The HighWire reported about dangerous levels of toxic heavy metals in baby formula three years ago on the Jaxen Report. Zen Honeycutt from Moms Across America appeared on the show in July of this year to share the details from a new study about heavy metals in baby formula that shows several metals coming back significantly higher than the FDA considers safe. The FDA has yet to make any moves to regulate infant formula from these harms adequately. The agency is expected to publish a draft guidance for the industry in December to give details on action levels for lead in food intended for babies and infants. Honeycutt discussed several other metals in baby formula, including aluminum, cadmium, arsenic, and mercury.
Another concerning finding from the internal FDA report is that “Conditions observed at the Abbott Nutrition facility were not consistent with a strong food safety culture.” The agency has said it will provide a more accessible, streamlined way for consumers to issue complaints, which will be handled more efficiently by employees within the agency.
The press release states, “We are committed to building a stronger, more integrated and modernized agency. This is the goal across the agency and includes our laboratories, food safety and nutrition, medical products, tobacco products and cosmetics.The work has really only begun. We are hopeful this modernization and reorganization will enhance transparency and trust in the agency as we work together both inside and outside the FDA to better meet our country’s shared public health goals.”

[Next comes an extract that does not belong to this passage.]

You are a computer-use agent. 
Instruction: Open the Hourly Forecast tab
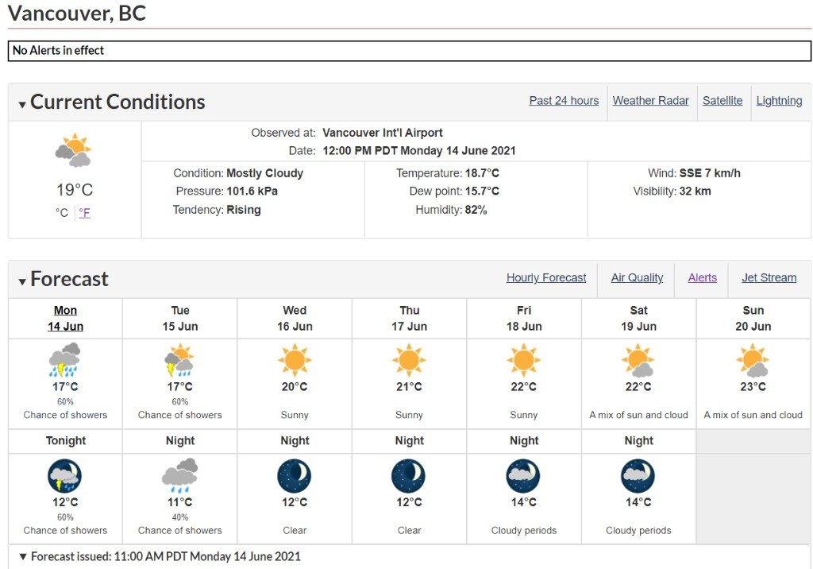(546, 278)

Jim Jones is the former EPA official who has been tasked to head the new program. Jones worked for the EPA for 19 years before moving to a role with the Household and Commercial Products Association, a group that lobbies the federal government regarding bills pertaining to chemical products. Jones has a Master’s degree in economics and worked for his own consulting firm for nearly five years before taking this new role at the FDA last year.
The FDA has been heavily criticized for conflicts of interest with pharmaceutical companies and large food manufacturers. Calley Means, who recently appeared on The HighWire, has called out the agency for accepting significant funding from pharma companies. Environmental Attorney Robert F. Kennedy Jr. stated that 50% of the FDA’s funding comes from pharma. The FDA issued a response to say that only 47% of funding comes from industry user fees.

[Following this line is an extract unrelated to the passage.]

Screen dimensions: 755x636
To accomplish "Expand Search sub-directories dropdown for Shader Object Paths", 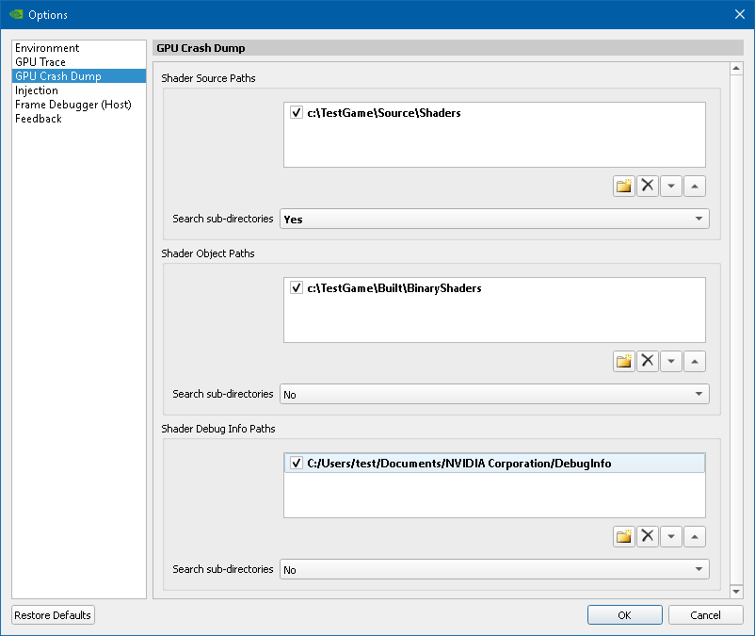I will 494,394.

There is a long history of FDA commissioners earning money from pharma stocks and working for pharmaceutical companies before and after working as the head of the federal regulatory agency. This includes Dr. Robert Califf, who has nearly a million dollars worth of stock in pharmaceutical companies. He has also worked as a consultant to the pharma industry.
Jones, with a background in pesticides and the EPA, also faces skepticism as his previous agency has been accused of covering up harmful environmental conditions to protect corporate entities like Norfolk Southern, which was responsible for the chemical disaster in East Palestine, OH last year.

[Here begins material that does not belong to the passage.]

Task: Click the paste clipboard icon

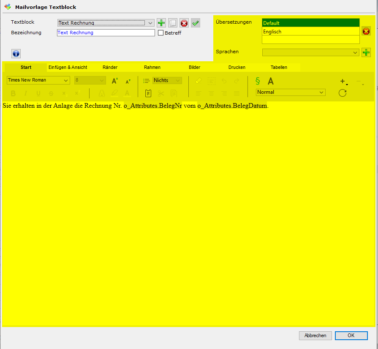Action: (148, 93)
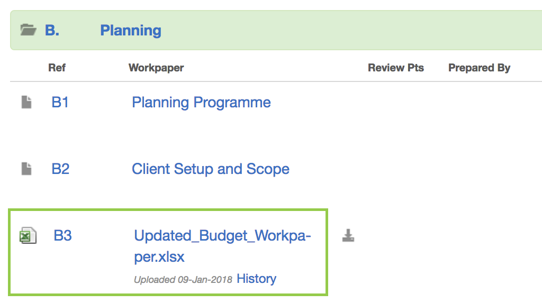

The year that Jones left the Household and Commercial Products Association, the EPA announced that the lobbying group is a “Safer Choice Partner of the Year.” Clorox, Dupont, and BASF were also named partners of the year in 2020.
The HighWire has reported mixed messages from the FDA and CDC during the COVID-19 pandemic and the aftermath. An NPR report from 2021 showed that only 37% of Americans have a “great deal” of trust in the FDA. This reorganization is an attempt to build trust and transparency at a time when Americans are not happy with the work the agency is doing.